*** RECORDS FOR THE TASK Section Begins ***

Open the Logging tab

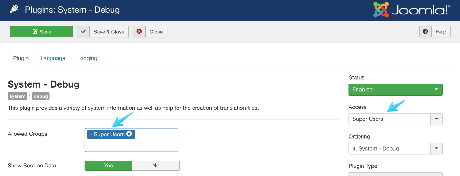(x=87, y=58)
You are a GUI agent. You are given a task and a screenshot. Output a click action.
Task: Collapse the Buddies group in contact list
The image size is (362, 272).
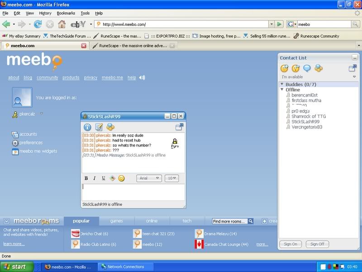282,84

*** RECORDS FOR THE TASK Section Ends ***
*** RECORDS FOR THE TASK Section Begins ***

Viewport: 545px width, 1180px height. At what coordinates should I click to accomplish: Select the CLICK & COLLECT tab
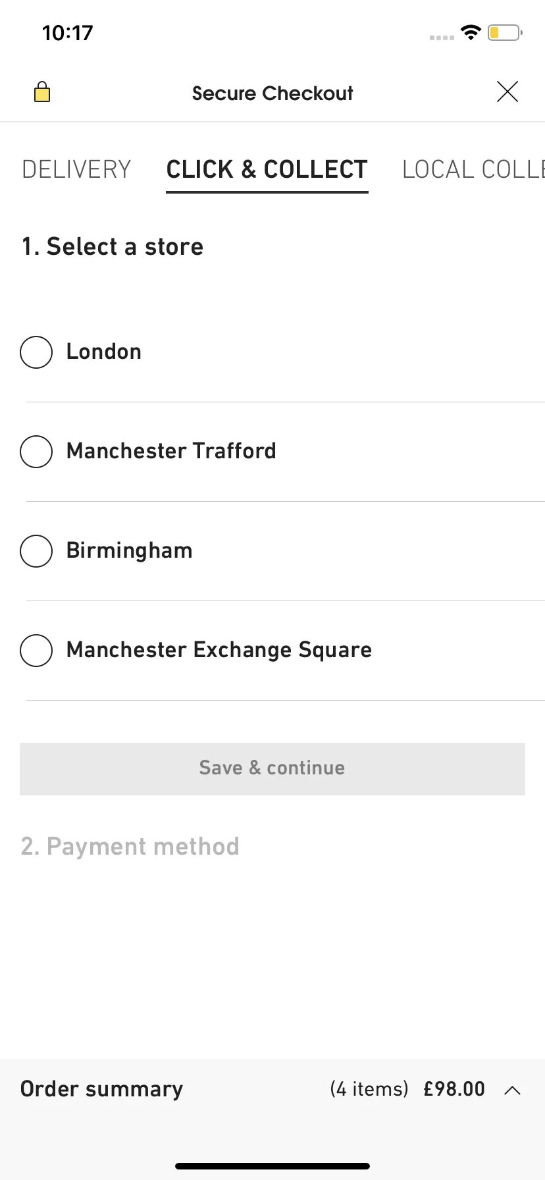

*** RECORDS FOR THE TASK Section Ends ***

Copy every line that contains "click" from the listing above.

WRITTEN SOLUTION:
You are a GUI agent. You are given a task and a screenshot. Output a click action.
Viewport: 545px width, 1180px height. At what coordinates should I click to accomplish: Select the CLICK & COLLECT tab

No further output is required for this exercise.